Grumo Nevano – Il sindaco Umberto Cimmino ha presentato le dimissioni dalla carica di primo cittadino a circa un anno e mezzo dalla sua elezione. L’atto segna una nuova fase di incertezza politica per il Comune dell’area nord di Napoli, già da tempo attraversato da una cronica instabilità amministrativa.
Cimmino, ex prefetto, era stato eletto alla guida di una coalizione di centrosinistra, con il sostegno anche del Partito Democratico. Alla base della decisione ci sarebbe il venir meno del rapporto di fiducia con la maggioranza consiliare, maturato dopo settimane di tensioni e pressioni politiche legate, secondo quanto trapela, alla richiesta di un rimpasto di Giunta.

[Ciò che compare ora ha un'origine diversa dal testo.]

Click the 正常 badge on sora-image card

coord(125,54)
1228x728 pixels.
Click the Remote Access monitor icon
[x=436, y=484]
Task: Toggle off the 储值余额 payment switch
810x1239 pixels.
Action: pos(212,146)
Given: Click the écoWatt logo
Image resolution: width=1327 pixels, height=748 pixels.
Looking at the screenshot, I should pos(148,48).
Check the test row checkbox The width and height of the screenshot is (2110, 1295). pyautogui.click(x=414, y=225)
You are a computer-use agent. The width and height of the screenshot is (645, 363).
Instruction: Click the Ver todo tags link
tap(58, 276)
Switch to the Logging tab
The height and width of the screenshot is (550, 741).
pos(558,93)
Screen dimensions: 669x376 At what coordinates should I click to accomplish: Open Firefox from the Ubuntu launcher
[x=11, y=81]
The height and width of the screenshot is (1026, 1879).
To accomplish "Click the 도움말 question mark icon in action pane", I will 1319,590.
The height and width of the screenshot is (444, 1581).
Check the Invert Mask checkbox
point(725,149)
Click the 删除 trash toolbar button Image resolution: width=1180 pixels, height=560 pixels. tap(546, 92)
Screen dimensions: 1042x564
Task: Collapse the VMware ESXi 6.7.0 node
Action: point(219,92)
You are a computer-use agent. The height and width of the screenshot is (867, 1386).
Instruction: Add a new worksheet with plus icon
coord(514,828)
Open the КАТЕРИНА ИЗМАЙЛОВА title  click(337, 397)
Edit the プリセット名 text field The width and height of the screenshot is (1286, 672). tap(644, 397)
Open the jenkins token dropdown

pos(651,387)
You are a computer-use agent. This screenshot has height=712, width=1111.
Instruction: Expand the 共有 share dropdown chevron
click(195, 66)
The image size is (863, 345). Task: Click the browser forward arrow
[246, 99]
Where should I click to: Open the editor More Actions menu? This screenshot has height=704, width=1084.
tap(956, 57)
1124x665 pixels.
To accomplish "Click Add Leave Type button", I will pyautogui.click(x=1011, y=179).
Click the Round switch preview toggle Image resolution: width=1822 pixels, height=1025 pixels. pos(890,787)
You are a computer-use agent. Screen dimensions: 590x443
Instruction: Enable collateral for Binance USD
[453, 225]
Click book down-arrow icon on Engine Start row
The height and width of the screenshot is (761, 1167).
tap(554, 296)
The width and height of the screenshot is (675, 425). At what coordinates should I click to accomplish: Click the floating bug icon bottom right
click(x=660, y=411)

Le dimissioni sono arrivate in modo inatteso, ma si inseriscono in un contesto storico complesso per Grumo Nevano. Da anni, infatti, nessun sindaco democraticamente eletto è riuscito a portare a termine il mandato, rendendo il quadro amministrativo fragile e discontinuo.
Come previsto dalla normativa, si aprirà ora la finestra dei venti giorni durante i quali il sindaco potrà decidere se ritirare le dimissioni e ricucire lo strappo politico oppure confermarle definitivamente. In quest’ultimo caso, il Comune andrebbe verso un nuovo appuntamento elettorale, con il ritorno alle urne già in primavera.